Excerpt provided:
□ □ □ □ □ □ □

Norway’s “flat, flat, flat” management hierarchy poses a huge challenge for new leaders recruited from overseas. It can also explain why there’s so few of them within the Norwegian business world.
“Many leaders can feel so disrespected when they come to Norway,” said Kimberly Lein-Mathisen, global alliance leader for the large US pharmaceutical company Eli Lilly. Everyone is equal, and employees are accustomed to being consulted on most matters, and having their say.
She ought to know, since she first came to Norway to head Eli Lilly’s local operations and had to adjust to the Norwegian way of running a business. She shared her experiences at what may become an annual event in Oslo: A Global Mobility Forum aimed at attracting foreign talent and retaining it.
“It’s my responsibility to make some adjustments in every new country I come to,” said the American executive, who arrived in Oslo after a posting in London. She’s originally from the Chicago area but left the Midwest in what turned out to be a long migration towards the northeast.
Her arrival in January (“not a good time to move to Norway,” she cautioned) added to the challenge of realizing that Norway is not a “blue-ribbon society” where people are proud to boast their accomplishments in and out of work. Rather, there’s more a tendency “to keep your head down” in a society known for its Janteloven characteristics, where no one is supposed to be better than anyone else (except in the world of sports).

□ □ □ □ □ □ □

Work instruction A:
In the article on Norway's flat management hierarchy, where was Kimberly Lein-Mathisen posted before she arrived in Oslo?
Work instruction B:
Pick up the article on Norway's flat management hierarchy after its final sentence and continue it.

The data:
□ □ □ □ □ □ □

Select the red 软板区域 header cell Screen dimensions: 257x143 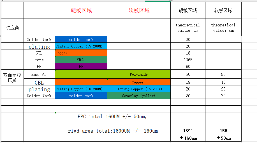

□ □ □ □ □ □ □

Answer section A:
London

Answer section B:
Lein-Mathisen also noted the unique life-work balance in Norway, which she thinks is great, even though it seemed to her that “everyone went home at 3:45pm.” And she registered a “bipolar” situationbetween rich and poor, and traditional vs progressive ways of doing business.
Lein-Mathisen simply seemed to launch into the local way of doing things, while striving to “be myself.” She started studying the Norwegian language immediately, learned to understand local values and even found herself questioning her ambitions. The Norwegians would ask “why” someone would want to make a major career move, instead of simply assuming that moving onwards and upwards was the best.
Lein-Mathisen also picked up on the Norwegian management tendency “to see the people, show warmth, interest and compassion.” It was also important to “mentor the talents” and focus on communication training.
“It’s largely the job of the immigrant to understand and adapt,” she said. “So build a bridge to meet them (the locals) first.”